> **Task goal**
Pull out the lines of the records below, from the line holding "Edit the mobile_app target entity line" through the end of the records, both ends included, and repeat them word for word. Leave the pictures out of your answer.

(Records for finding displayed items)
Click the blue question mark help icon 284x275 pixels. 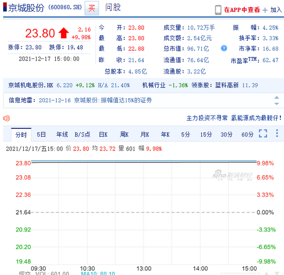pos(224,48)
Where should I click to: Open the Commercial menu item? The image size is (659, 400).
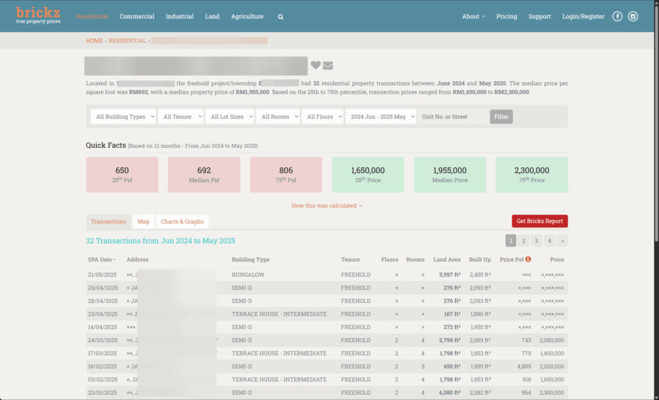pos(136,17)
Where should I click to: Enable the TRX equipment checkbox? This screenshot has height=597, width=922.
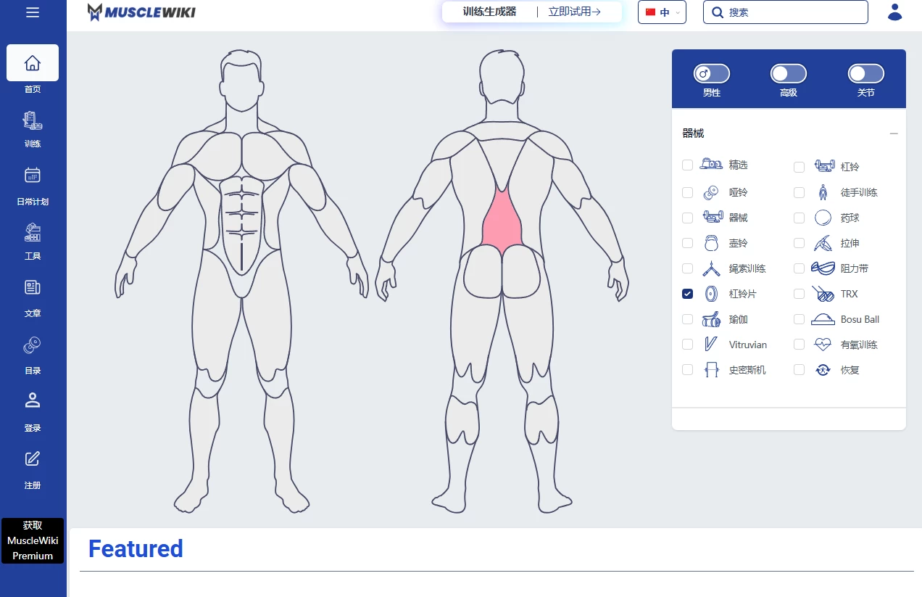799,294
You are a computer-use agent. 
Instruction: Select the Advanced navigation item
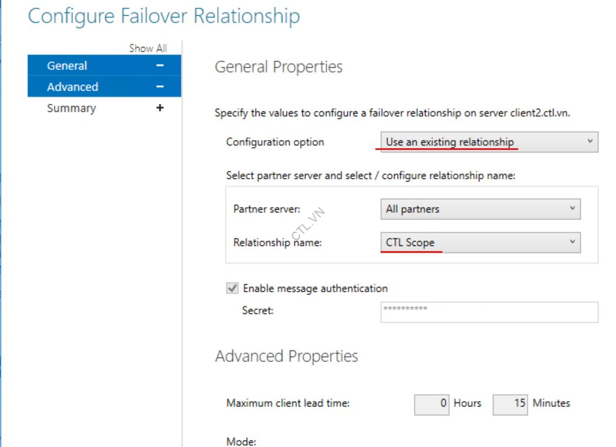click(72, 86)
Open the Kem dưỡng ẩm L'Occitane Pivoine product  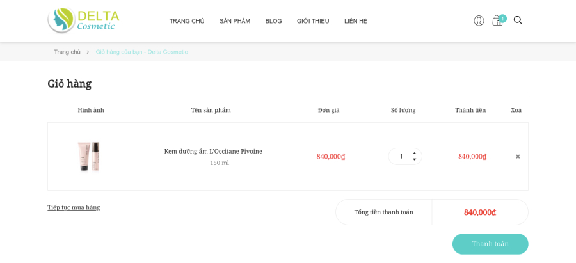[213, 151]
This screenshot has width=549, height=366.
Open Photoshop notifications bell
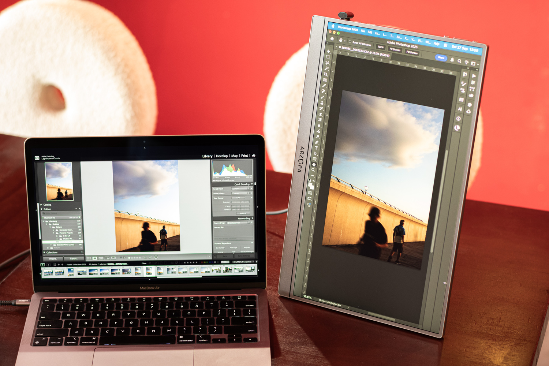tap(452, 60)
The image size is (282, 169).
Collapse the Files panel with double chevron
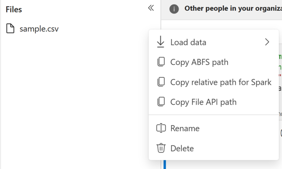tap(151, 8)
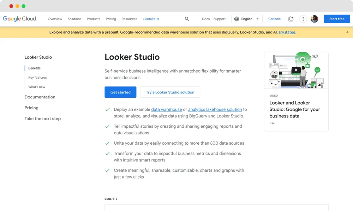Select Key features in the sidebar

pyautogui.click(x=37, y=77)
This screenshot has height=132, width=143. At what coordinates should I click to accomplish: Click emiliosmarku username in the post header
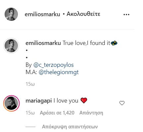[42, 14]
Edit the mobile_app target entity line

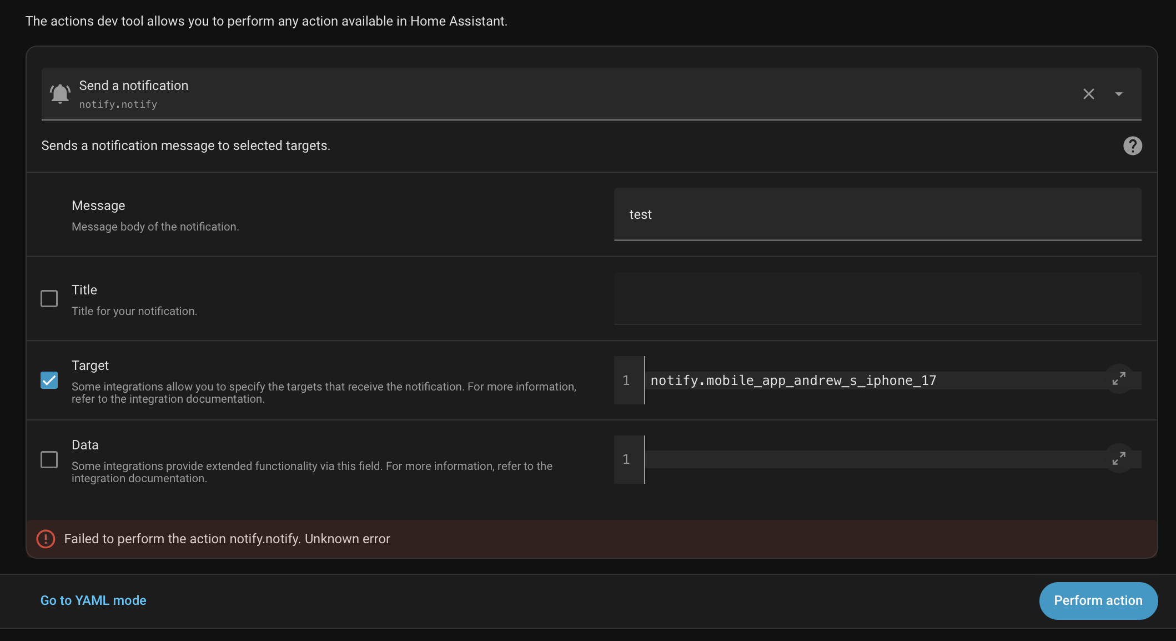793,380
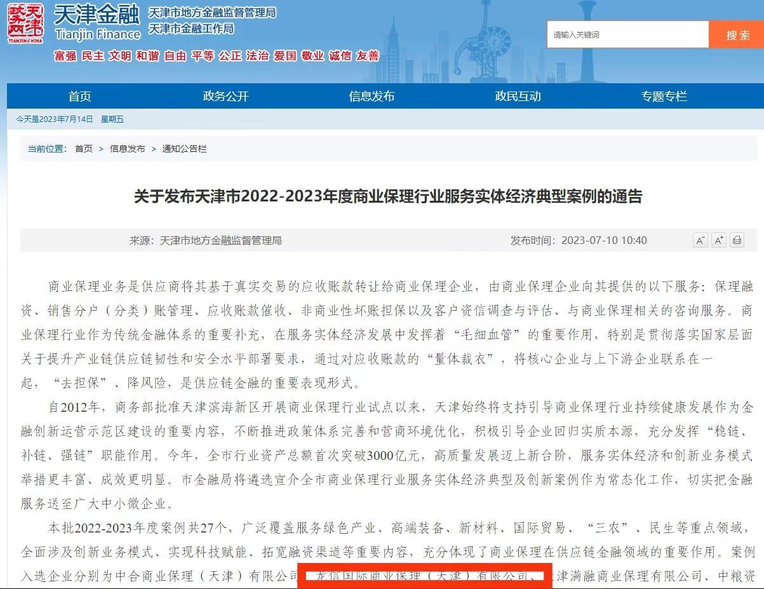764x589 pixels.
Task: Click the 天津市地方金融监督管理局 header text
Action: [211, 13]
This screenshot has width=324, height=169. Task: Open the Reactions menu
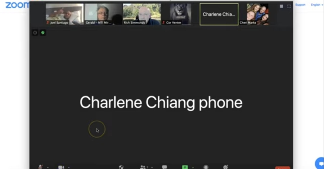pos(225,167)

> **Written reply**
Edit the mobile_app target entity line

793,380
764x589 pixels.
Task: Click the 天津市地方金融监督管理局 header text
Action: [211, 13]
This screenshot has width=324, height=169. Task: Open the Reactions menu
pos(225,167)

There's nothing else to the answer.